> **WHAT TO PRODUCE**: Rewrite the listing below, changing every "Where should I click to:" to "Where do I click to:" and keeping everything else unchanged.

> **INPUT ROWS**:

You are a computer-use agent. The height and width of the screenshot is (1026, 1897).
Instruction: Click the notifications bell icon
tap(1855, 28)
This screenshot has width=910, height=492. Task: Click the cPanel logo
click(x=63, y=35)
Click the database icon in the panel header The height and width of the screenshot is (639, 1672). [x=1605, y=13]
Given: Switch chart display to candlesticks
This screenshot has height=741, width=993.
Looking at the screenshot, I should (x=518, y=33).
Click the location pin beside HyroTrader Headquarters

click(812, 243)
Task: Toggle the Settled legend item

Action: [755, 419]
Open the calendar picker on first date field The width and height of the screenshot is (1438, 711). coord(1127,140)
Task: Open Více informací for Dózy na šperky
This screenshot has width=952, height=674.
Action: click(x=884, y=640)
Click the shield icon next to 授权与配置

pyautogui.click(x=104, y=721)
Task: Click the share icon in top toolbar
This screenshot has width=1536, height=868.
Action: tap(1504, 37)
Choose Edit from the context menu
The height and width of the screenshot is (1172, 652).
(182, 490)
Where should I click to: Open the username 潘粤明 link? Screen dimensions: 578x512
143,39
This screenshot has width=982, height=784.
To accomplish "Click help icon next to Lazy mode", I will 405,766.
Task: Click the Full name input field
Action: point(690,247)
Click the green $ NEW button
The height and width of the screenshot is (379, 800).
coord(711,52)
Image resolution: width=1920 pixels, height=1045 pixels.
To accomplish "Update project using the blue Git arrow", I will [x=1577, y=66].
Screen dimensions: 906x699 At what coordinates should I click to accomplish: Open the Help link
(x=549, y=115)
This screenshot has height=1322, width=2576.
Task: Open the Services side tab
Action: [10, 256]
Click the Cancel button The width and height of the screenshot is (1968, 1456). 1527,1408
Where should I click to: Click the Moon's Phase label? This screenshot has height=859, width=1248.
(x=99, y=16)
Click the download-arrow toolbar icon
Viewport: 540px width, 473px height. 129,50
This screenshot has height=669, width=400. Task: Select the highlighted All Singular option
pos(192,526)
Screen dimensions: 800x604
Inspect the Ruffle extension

> **SOLUTION TO THE PROBLEM**:
You are a computer-use agent. The height and width of the screenshot is (1026, 1897).
Instruction: Click the notifications bell icon
tap(1855, 28)
This screenshot has width=910, height=492. Task: Click the cPanel logo
click(x=63, y=35)
Click the database icon in the panel header The height and width of the screenshot is (639, 1672). [x=1605, y=13]
Given: Switch chart display to candlesticks
This screenshot has height=741, width=993.
Looking at the screenshot, I should (x=518, y=33).
Click the location pin beside HyroTrader Headquarters

click(812, 243)
Task: Toggle the Settled legend item

Action: [755, 419]
Open the calendar picker on first date field The width and height of the screenshot is (1438, 711). coord(1127,140)
Task: Open Více informací for Dózy na šperky
This screenshot has width=952, height=674.
Action: click(x=884, y=640)
Click the shield icon next to 授权与配置

pyautogui.click(x=104, y=721)
Task: Click the share icon in top toolbar
This screenshot has width=1536, height=868.
Action: tap(1504, 37)
Choose Edit from the context menu
The height and width of the screenshot is (1172, 652).
(182, 490)
Where do I click to: Open the username 潘粤明 link? Screen dimensions: 578x512
143,39
This screenshot has width=982, height=784.
To accomplish "Click help icon next to Lazy mode", I will 405,766.
Task: Click the Full name input field
Action: point(690,247)
Click the green $ NEW button
The height and width of the screenshot is (379, 800).
coord(711,52)
Image resolution: width=1920 pixels, height=1045 pixels.
To accomplish "Update project using the blue Git arrow", I will [x=1577, y=66].
Screen dimensions: 906x699 At what coordinates should I click to accomplish: Open the Help link
(x=549, y=115)
This screenshot has height=1322, width=2576.
Task: Open the Services side tab
Action: [10, 256]
Click the Cancel button The width and height of the screenshot is (1968, 1456). 1527,1408
Where do I click to: Click the Moon's Phase label? This screenshot has height=859, width=1248.
(x=99, y=16)
Click the download-arrow toolbar icon
Viewport: 540px width, 473px height. 129,50
This screenshot has height=669, width=400. Task: Select the highlighted All Singular option
pos(192,526)
Screen dimensions: 800x604
Inspect the Ruffle extension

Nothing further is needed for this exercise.